Appadurai ci insegna che, come si legge in Modernità in polvere, che “l’immaginazione ha frantumato la specificità dello spazio espressivo dell’arte, del mito e del rituale, e adesso è divenuta parte del lavoro mentale quotidiano della gente comune in molte società. È entrata nella logica della vita ordinaria, dalla quale era stata in buona misura estromessa con successo. Le persone comuni hanno iniziato a far uso della loro immaginazione nella pratica delle loro vite quotidiane. Più gente che mai considera normale immaginare la possibilità, per se stessi e per i propri figli, di vivere e lavorare in posti diversi da quelli in cui sono nati: questa è l’origine dei cresciuti tassi di emigrazione a tutti i livelli della vita sociale, nazionale e globale.”
Senza immaginazione non si potrebbero concepire vite diverse da quelle che siamo abituati a vivere, non ci sarebbe la possibilità di capire il mondo che ci circonda, ma soprattutto non esisterebbero culture globali da conoscere, da sperimentare, da acquisire per poi contestualizzarle nella propria realtà.

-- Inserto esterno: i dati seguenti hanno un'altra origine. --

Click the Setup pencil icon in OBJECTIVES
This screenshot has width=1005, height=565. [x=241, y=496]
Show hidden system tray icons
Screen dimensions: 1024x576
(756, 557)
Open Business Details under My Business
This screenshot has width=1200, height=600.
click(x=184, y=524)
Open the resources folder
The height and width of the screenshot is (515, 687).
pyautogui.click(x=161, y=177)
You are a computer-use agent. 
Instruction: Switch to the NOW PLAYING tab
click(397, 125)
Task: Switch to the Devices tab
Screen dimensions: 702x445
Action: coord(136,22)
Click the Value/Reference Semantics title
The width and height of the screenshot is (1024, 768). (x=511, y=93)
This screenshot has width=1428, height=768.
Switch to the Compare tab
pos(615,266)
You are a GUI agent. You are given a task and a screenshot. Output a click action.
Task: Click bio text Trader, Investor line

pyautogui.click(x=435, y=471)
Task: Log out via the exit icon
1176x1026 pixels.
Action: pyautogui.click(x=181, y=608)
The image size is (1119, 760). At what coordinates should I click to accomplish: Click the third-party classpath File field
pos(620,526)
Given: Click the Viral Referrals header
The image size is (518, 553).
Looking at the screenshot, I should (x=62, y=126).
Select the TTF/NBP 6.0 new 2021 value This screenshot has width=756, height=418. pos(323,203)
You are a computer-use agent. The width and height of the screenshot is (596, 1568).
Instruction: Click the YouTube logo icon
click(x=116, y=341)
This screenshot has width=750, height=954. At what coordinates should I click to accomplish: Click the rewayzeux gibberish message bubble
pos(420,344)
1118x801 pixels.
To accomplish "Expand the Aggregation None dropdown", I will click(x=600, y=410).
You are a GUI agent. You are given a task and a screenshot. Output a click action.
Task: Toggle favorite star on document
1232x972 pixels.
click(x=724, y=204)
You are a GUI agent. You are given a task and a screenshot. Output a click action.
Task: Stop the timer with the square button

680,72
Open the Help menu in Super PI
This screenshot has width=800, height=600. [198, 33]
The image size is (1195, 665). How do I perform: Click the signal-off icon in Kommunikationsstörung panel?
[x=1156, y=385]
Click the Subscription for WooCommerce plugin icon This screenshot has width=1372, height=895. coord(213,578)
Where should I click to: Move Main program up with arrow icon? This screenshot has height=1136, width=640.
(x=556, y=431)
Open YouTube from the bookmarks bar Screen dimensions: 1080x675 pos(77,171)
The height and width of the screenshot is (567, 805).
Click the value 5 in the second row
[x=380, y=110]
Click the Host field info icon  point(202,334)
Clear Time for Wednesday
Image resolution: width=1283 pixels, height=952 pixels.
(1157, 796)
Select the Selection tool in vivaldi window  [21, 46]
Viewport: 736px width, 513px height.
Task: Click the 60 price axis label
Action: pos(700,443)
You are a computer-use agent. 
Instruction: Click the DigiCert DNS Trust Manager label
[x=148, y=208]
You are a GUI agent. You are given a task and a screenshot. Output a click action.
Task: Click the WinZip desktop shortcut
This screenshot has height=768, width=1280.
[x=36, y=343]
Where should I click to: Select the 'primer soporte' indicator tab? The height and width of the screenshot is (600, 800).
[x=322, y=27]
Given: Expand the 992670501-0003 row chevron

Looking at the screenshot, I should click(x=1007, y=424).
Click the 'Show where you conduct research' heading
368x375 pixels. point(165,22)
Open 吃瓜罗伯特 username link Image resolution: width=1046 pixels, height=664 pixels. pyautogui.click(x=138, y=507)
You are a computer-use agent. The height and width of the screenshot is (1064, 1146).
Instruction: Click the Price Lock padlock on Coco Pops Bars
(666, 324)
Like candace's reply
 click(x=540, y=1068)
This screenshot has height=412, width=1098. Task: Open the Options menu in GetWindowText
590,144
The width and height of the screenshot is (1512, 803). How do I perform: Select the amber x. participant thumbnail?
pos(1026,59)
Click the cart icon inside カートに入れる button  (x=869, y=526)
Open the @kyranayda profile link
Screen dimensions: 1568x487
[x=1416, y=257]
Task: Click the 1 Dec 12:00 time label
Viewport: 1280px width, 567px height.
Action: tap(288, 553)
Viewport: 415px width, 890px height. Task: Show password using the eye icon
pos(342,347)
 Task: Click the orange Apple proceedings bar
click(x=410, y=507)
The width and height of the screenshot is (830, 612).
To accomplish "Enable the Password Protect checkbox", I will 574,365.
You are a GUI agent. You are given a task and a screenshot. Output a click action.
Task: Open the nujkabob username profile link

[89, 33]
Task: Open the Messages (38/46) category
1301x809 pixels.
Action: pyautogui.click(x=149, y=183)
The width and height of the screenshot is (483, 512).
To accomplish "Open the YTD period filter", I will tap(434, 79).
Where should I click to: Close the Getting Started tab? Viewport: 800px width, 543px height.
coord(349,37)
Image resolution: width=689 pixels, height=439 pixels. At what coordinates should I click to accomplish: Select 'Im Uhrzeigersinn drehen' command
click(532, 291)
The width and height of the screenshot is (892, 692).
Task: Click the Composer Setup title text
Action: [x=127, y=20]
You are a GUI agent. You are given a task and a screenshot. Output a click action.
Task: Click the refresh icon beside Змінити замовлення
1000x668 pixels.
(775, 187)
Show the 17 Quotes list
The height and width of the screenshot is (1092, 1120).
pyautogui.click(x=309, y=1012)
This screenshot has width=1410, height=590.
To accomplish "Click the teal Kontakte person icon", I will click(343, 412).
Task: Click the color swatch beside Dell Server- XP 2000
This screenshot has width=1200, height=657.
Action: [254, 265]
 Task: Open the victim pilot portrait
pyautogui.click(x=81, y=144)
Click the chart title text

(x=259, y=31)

Il viaggio fa tornare trasformati, liberi da vecchi blocchi e aperti a nuovi pensieri, nuovi spazi (mentali e fisici) da esplorare. È nocivo fare resistenza al nuovo, è salutare abbandonare alcuni soliti riferimenti che rendono immobili. Il modo giusto di approcciarsi a un viaggio è quello di portare il bagaglio di esperienze acquisite, lasciare a casa le paure del cambiamento e tornare con nuove idee da sviluppare. Questo è arricchimento culturale.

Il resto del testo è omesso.